O impacto das desigualdades sociais nas desigualdades escolares
Enviada em 06/02/2022
A Constituição Federal de 1988 prevê, em seu artigo 5°, que todos os cidadãos são iguais perante a lei, sem distinção de qualquer natureza. Conquanto, tal prerrogativa não têm se reverberado com ênfase na prática quando se observa as discrepâncias entre o ensino ofertado pela rede pública e pela rede privada. Nesse viés, cabe analisar a principal causa desse revés e posteriormente, seus negativos desdobramentos.

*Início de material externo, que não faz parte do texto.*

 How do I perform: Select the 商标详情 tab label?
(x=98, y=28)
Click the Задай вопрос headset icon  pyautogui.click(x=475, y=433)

Em uma primeira análise, é imperioso ressaltar que a indiligência estatal é o principal motor dessa desigualdade de ensino. Nessa perspectiva, devido à insuficiente ação do governo em prol de programas de criação de oportunidades no mercado de trabalho, que estruturariam melhor as familías, essas permanecem incapacitadas de proporcionar maior tempo ócio para os estudantes dedicarem aos estudos, além do fato de faltarem investimentos nas instituições de ensino públicas por parte do governo, que dessa maneira permanecem com estrutura precária, imprópria para o estudo. Essa conjuntura, segundo as ideias do filósofo contratualista John Locke, configura-se como uma violação do “contrato social”, já que o Estado não cumpre sua função de garantir que os cidadãos desfrutem de direitos indispensáveis, como a educação de qualidade, o que infelizmente é evidente no país.
Por conseguinte, em decorrência dos motivos supracitados, é notório que os alunos que dependem do governo para fornecer sua educação, encontram-se em desvantajem em comparação aos que não dependem. Posto isso, de acordo com o Ministério da Educação, a razão entre os reprovados das escolas públicas e privadas, cresce progressivamente a medida que o nível de escolarização evolui. Diante de tal exposto, infere-se que as instituições de ensino públicas não conseguem preparar seus alunos devidamente. Dessa forma, no que tange a ingressão em universidades e aquisição de melhores postos no mercado de trabalho, quem não teve seu ensino advindo das esferas públicas, possui significativos privilégios para conquistar esses objetivos. Logo, é inadmissível que esse cenário continue a perdurar.
Portanto, são necessárias medidas capazes de mitigar tal desarmonia no ensino brasileiro. Dessarte, a fim de propiciar melhores condições de estudo aos estudantes desprivilegiados, é preciso que o Estado, na condição de garantidor dos direitos individuais, por intermédio do Ministério da Economia, fomente políticas de criação de empregos e distribuição de renda. Paralelamente, é imperativo que o Estado também deve investir mais nas escolas públicas, que só assim, poderão formar cidadãos instruídos adequadamente. Assim, se consolidará uma sociedade mais igualitária, tal como prevê a Magna Carta.